ERNEST — As illustrated at Wednesday’s hearing of the state Senate Communications & Technology Committee at Blue Spruce Park, there is a lack of funding for expanding high-speed broadband service across Indiana County and the rest of Pennsylvania.
“We have not addressed how we’re going to fit and complete … the last mile (into the communities),” Indiana County Commissioner Rodney D. Ruddock testified. “It’s the last connectivity that we have to get operational. We cannot complete the last mile because of the lack of leadership and the lack of funding.”
The hearing tackled a variety of topics, while renewing a debate about how the natural gas industry could help pay for broadband expansion.
“We could invest all of our money in the Marcellus impact fee, into broadband, and we have, and it is not enough,” Ruddock said.
Gov. Tom Wolf wants to implement a severance tax on top of that impact fee.
Twenty-one state senators have signed on with Sen. John Yudichak, D-Luzerne, on Senate Bill 725, that would impose on “each unconventional gas well … a volumetric severance tax.” Ninety-five state representatives have signed on with Rep. Jake Wheatley Jr., D-Pittsburgh, on a companion House Bill 1585.
“The legislation proposes $4.5 billion, raised through a commonsense severance tax, to help communities
remediate blight, expand broadband access in rural areas, increase flood protection, improve our transportation and green infrastructure, and remediate contaminants in our water sources and our brownfield sites,” said Sheri B. Collins, acting executive director of the Governor’s Office of Broadband Initiatives.
Both SB 725 and HB 1585 were referred on June 6 to the respective Environmental Resources and Energy committees in both chambers.

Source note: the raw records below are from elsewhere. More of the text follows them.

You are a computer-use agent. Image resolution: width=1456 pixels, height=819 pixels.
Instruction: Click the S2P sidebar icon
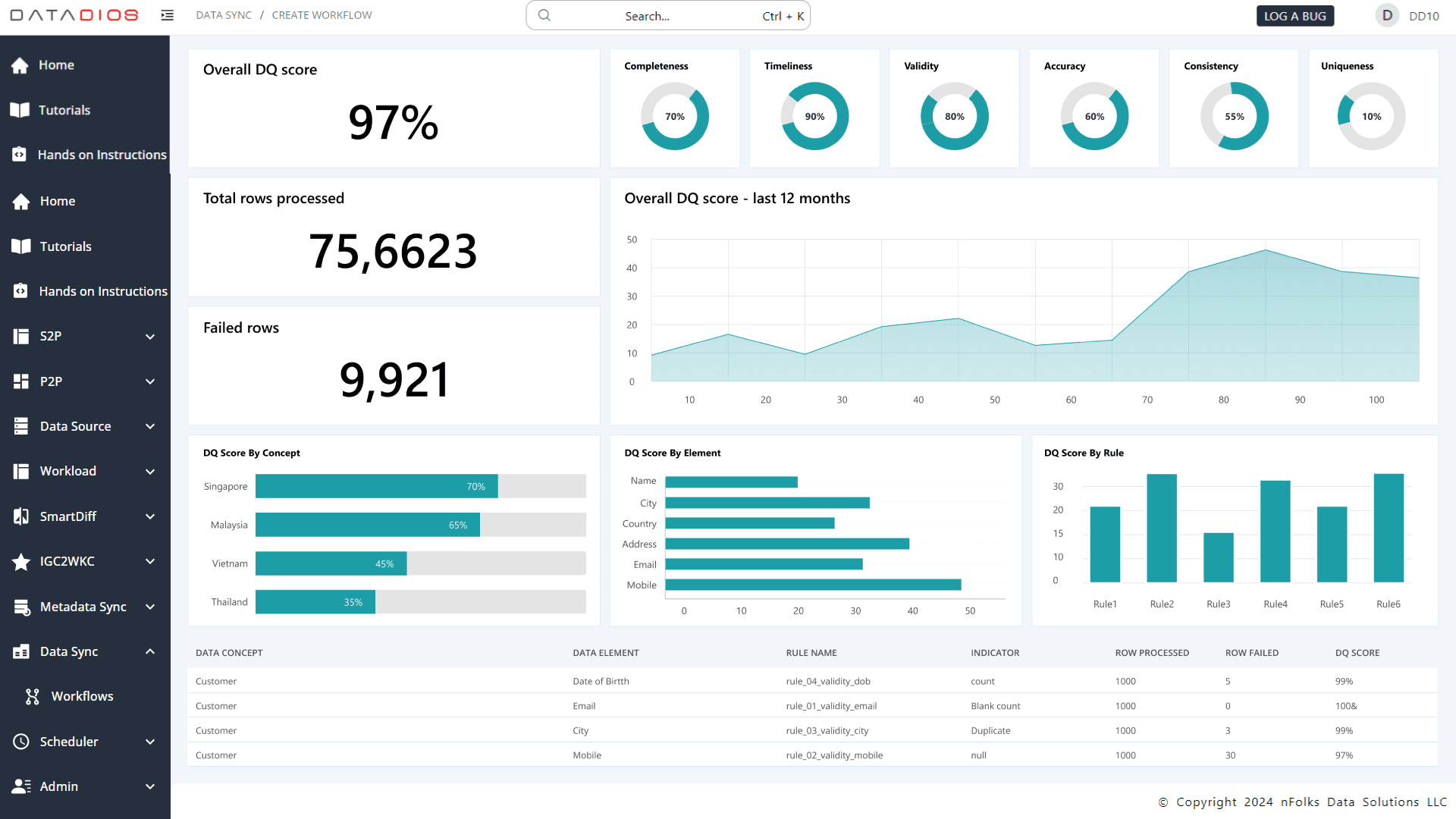coord(21,336)
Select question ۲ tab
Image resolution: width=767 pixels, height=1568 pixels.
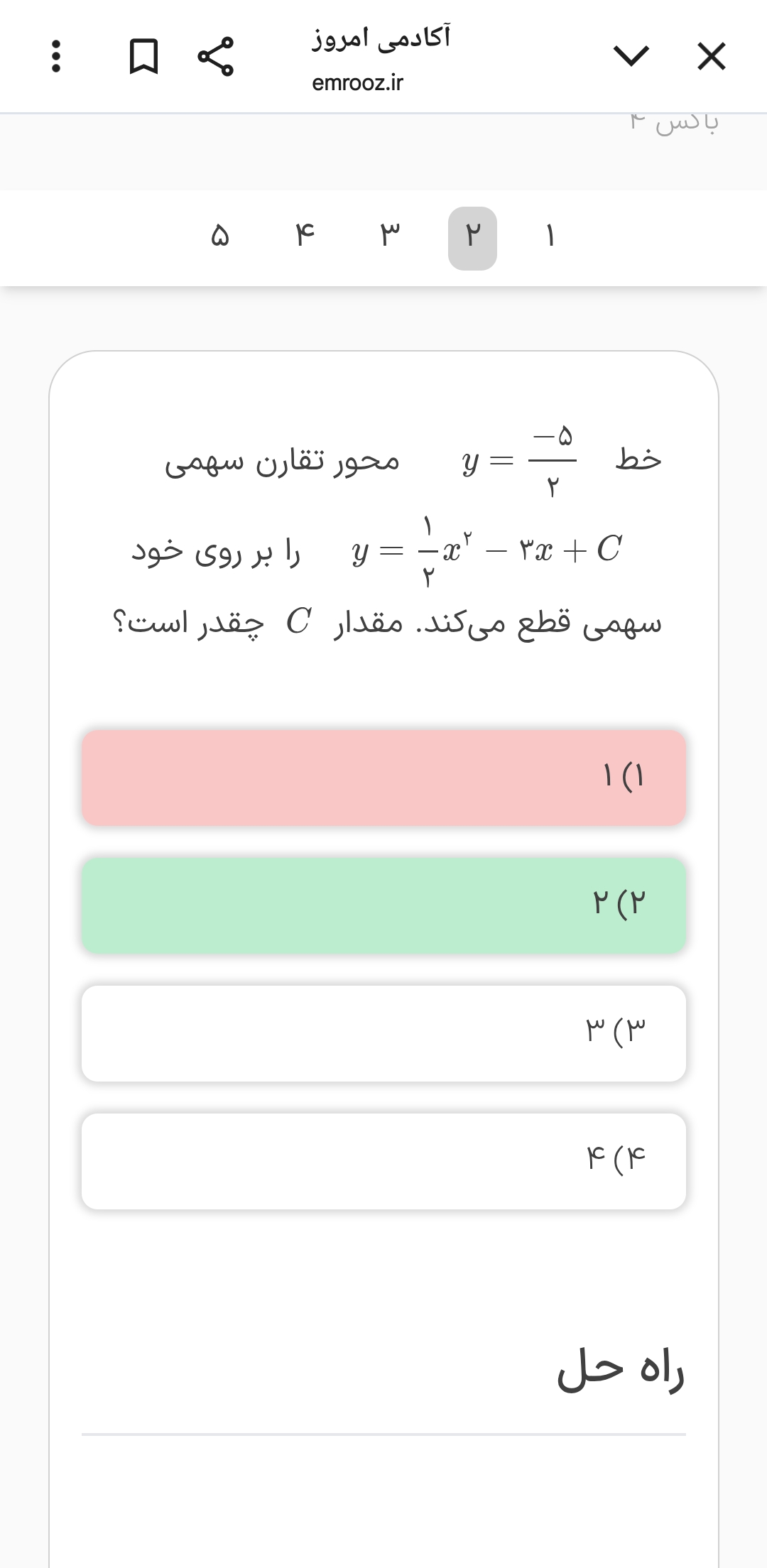click(x=472, y=238)
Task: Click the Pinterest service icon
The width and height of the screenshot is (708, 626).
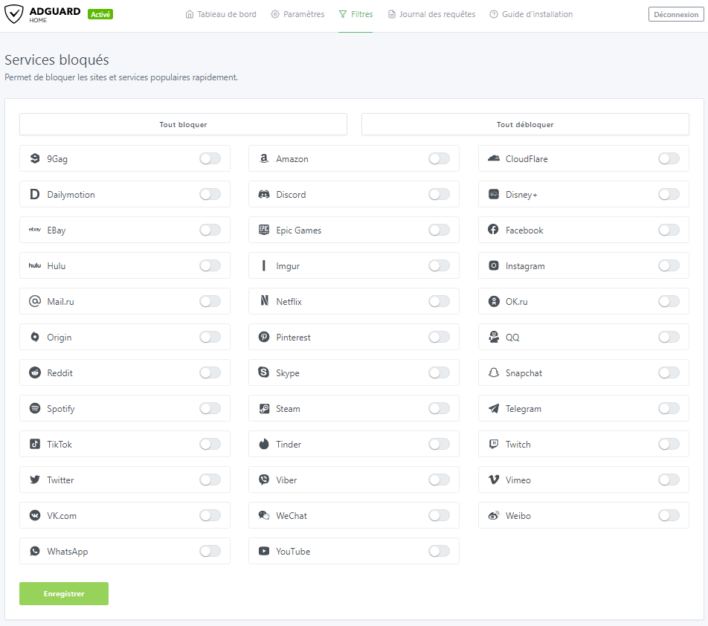Action: (264, 338)
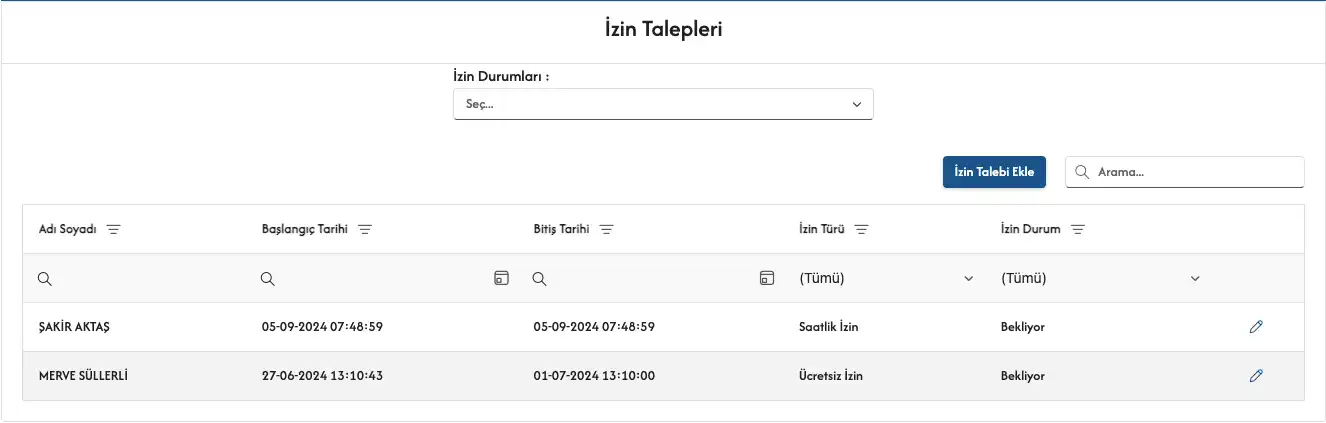This screenshot has width=1326, height=423.
Task: Open calendar picker for Başlangıç Tarihi filter
Action: (502, 278)
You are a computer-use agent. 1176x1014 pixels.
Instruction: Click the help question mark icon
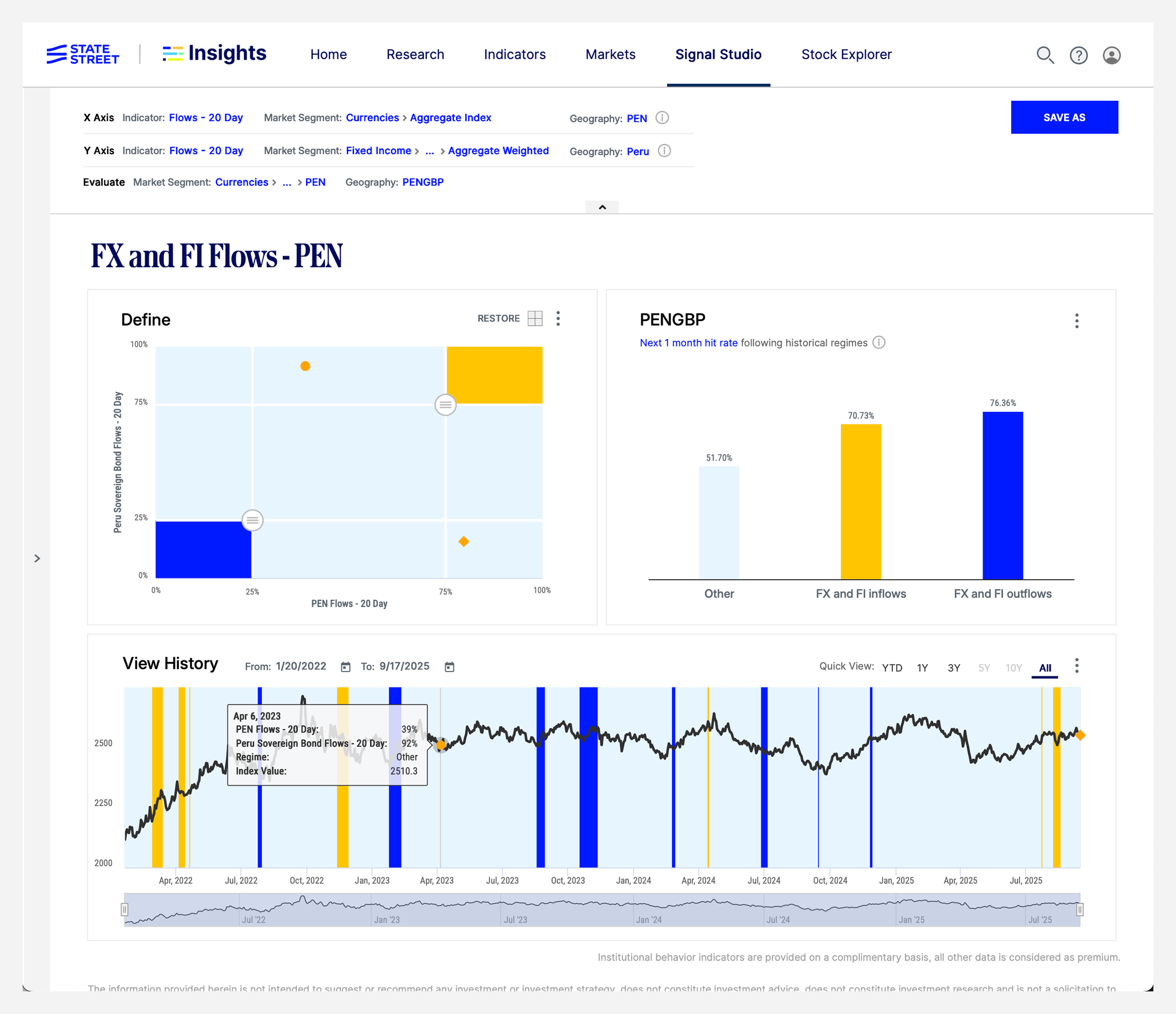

Neither has seen action since then.
Collins reiterated assurances made by other members of the governor’s cabinet that implementing such a tax would not drive out the drillers now in Pennsylvania.
As state Secretary of Community and Economic Development Dennis Davin told state Senate and House Democratic policy committees at a hearing in June, the Independent Fiscal Office, an agency established by state acts in 2010 and 2016, to provide revenue projections for use in the state budget process, “has determined that the majority of the severance tax will be paid for by residents in other states that consume our natural gas” and “will have no effect on the impact fee.”
Collins compared the situation here to that in Texas.
“In 2018 alone, Texas collected more than $1.4 billion in natural gas severance taxes,” Collins said. “In comparison, our impact fee only collected $209.6 million in 2018.”
Pennsylvania Manufacturers’ Association President and CEO David N. Taylor compared how gas is being drawn from Pennsylvania’s Northern Tier, but not from across the border in New York State where Gov. Andrew M. Cuomo banned hydraulic fracturing or fracking for shale gas in 2014.
As a result, he said, New York’s southern tier “is withering on the vine” because it is deprived of being able to draw natural gas the way it is being done just over the state line.
He also compared the Keystone State with the Lone Star State.
“We agree that Pennsylvania should be more like Texas,” Taylor said. “Texas has no impact fee, it has no corporate net income tax, no personal income tax, it is a right-to-work state. Texas has enacted very meaningful limits on lawsuit use. If the administration is interested in trading those reforms for a severance tax, we think that’s a discussion worth having.”
State Sen. Joe Pittman, R-Indiana, expressed his suspicions about Restore Pennsylvania after the hearing ended. He also isn’t fond of the impact fee — or, “because it is a forced payment, it is an impact tax,” Pittman said.